• The task: Repeat exactly what runs from the line with "Task: Change language via German flag icon" through the last line of the material, and keep the pictures out of it.

• Data to process:
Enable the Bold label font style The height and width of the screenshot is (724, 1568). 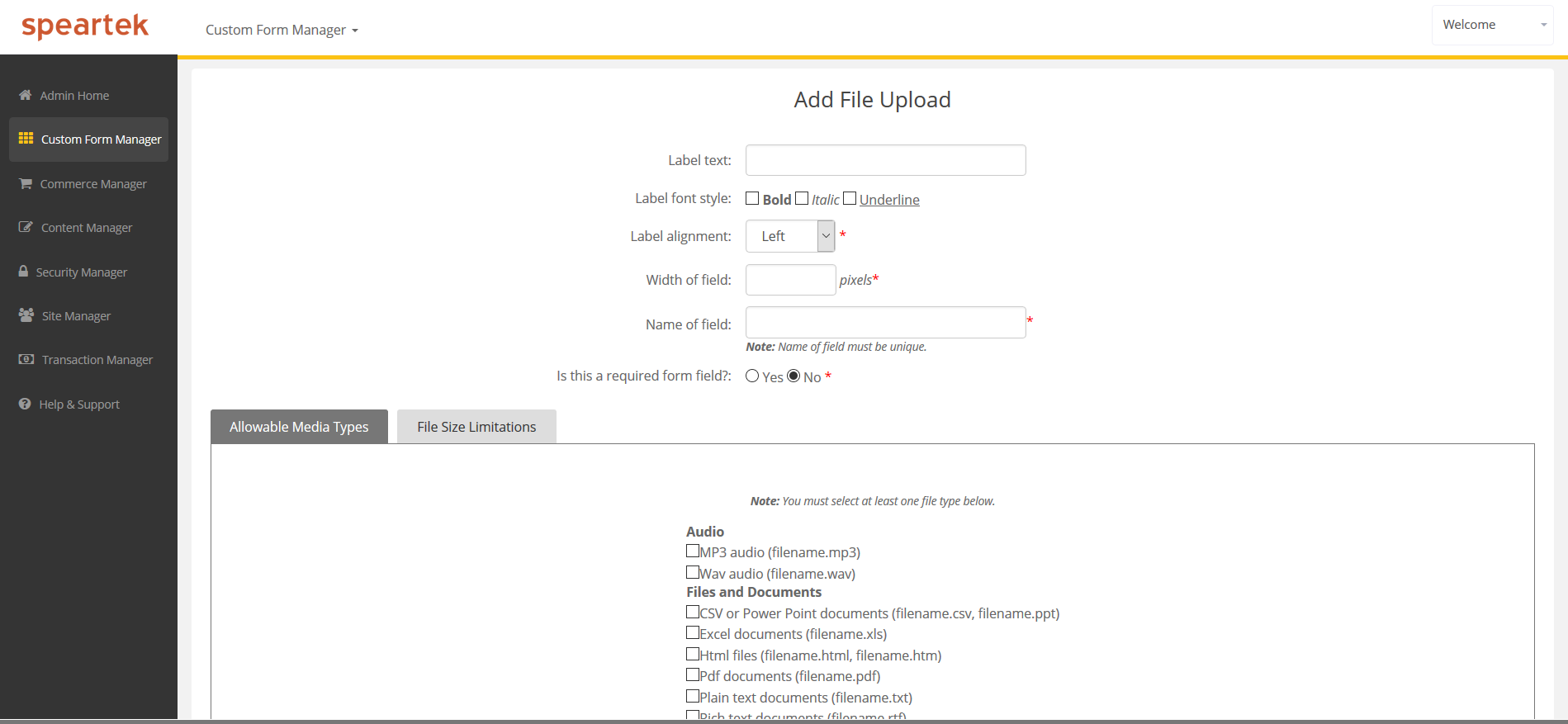pyautogui.click(x=752, y=198)
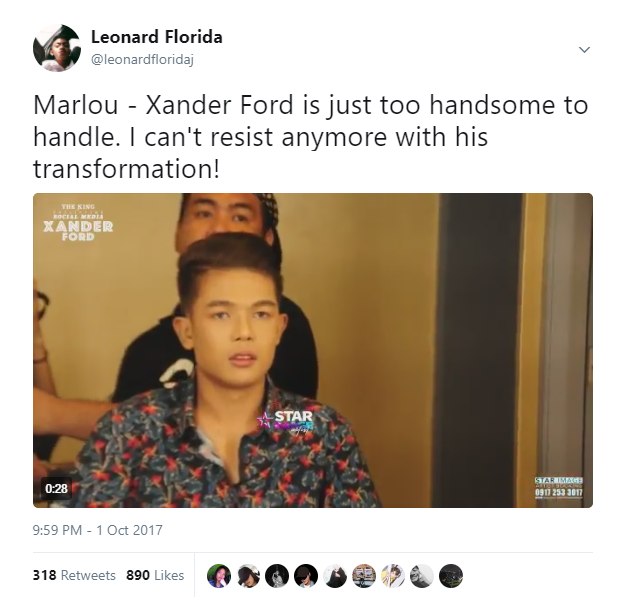This screenshot has height=597, width=629.
Task: Open fifth liker avatar, white and black
Action: [335, 576]
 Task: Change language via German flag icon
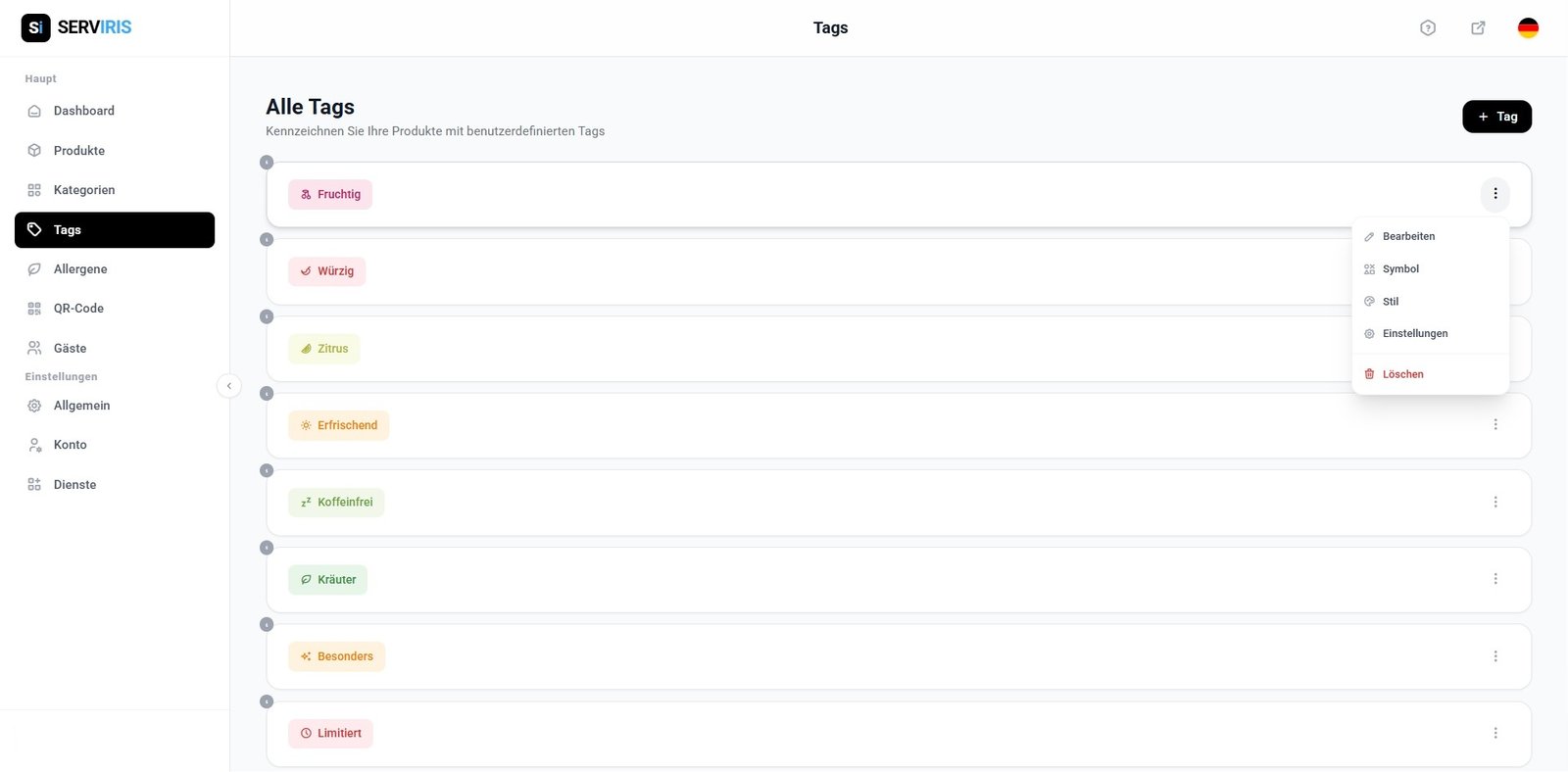pos(1528,28)
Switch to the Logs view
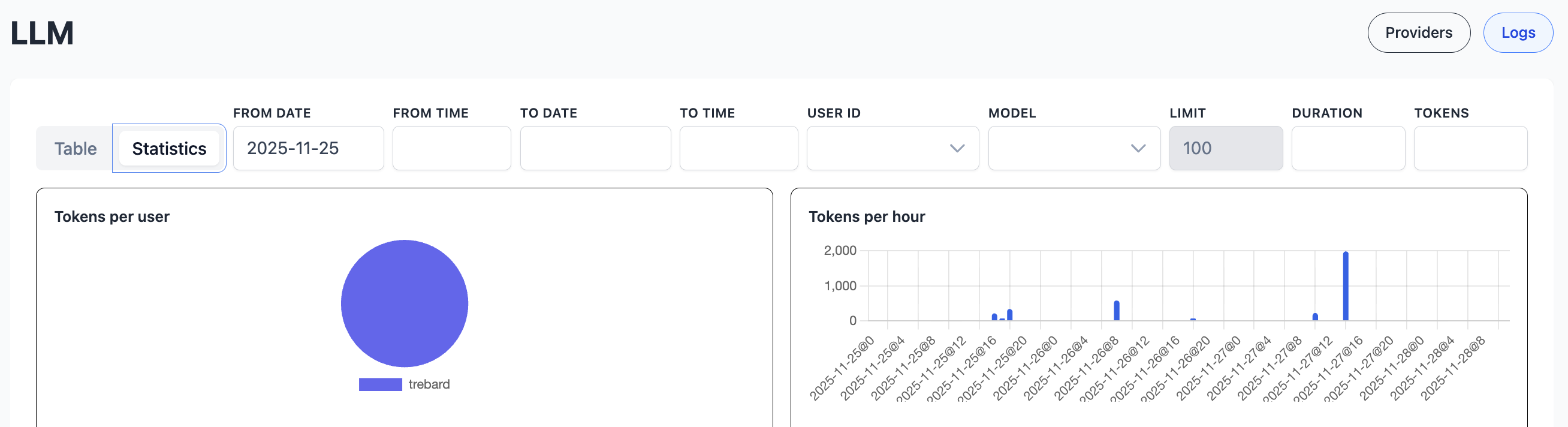The height and width of the screenshot is (427, 1568). [x=1517, y=33]
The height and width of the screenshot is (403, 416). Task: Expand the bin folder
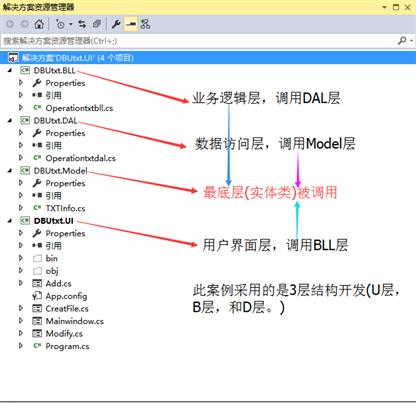pos(21,258)
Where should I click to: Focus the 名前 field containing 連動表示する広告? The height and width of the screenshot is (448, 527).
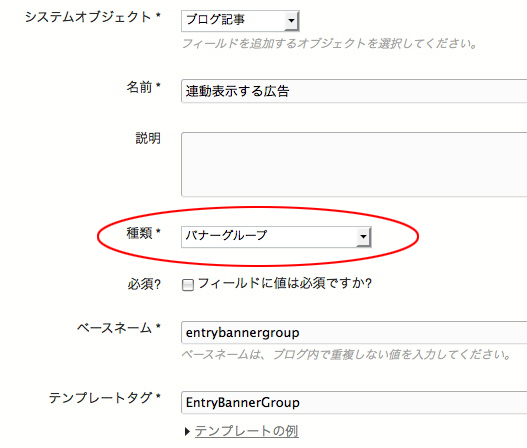tap(354, 91)
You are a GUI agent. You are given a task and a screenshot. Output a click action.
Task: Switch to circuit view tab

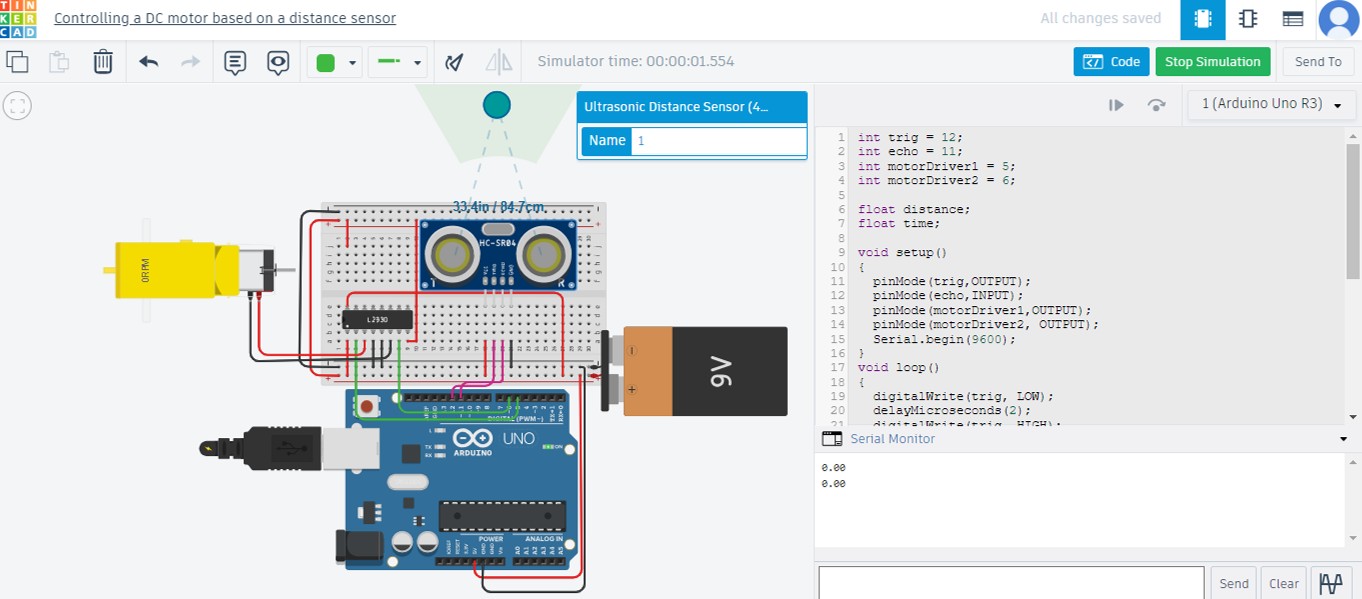[x=1202, y=19]
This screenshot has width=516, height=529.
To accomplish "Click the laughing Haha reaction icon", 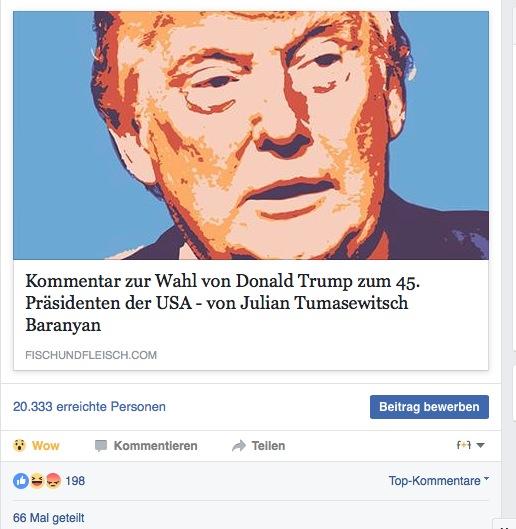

• Output for this task:
 Task: Change language via German flag icon
pos(1528,28)
Switch to the Logs view
The height and width of the screenshot is (427, 1568). [x=1517, y=33]
The height and width of the screenshot is (403, 416). Task: Expand the bin folder
pos(21,258)
Where should I click to: Focus the 名前 field containing 連動表示する広告? The height and width of the screenshot is (448, 527).
tap(354, 91)
You are a GUI agent. You are given a task and a screenshot. Output a click action.
Task: Switch to circuit view tab

[x=1202, y=19]
This screenshot has width=516, height=529.
To accomplish "Click the laughing Haha reaction icon", 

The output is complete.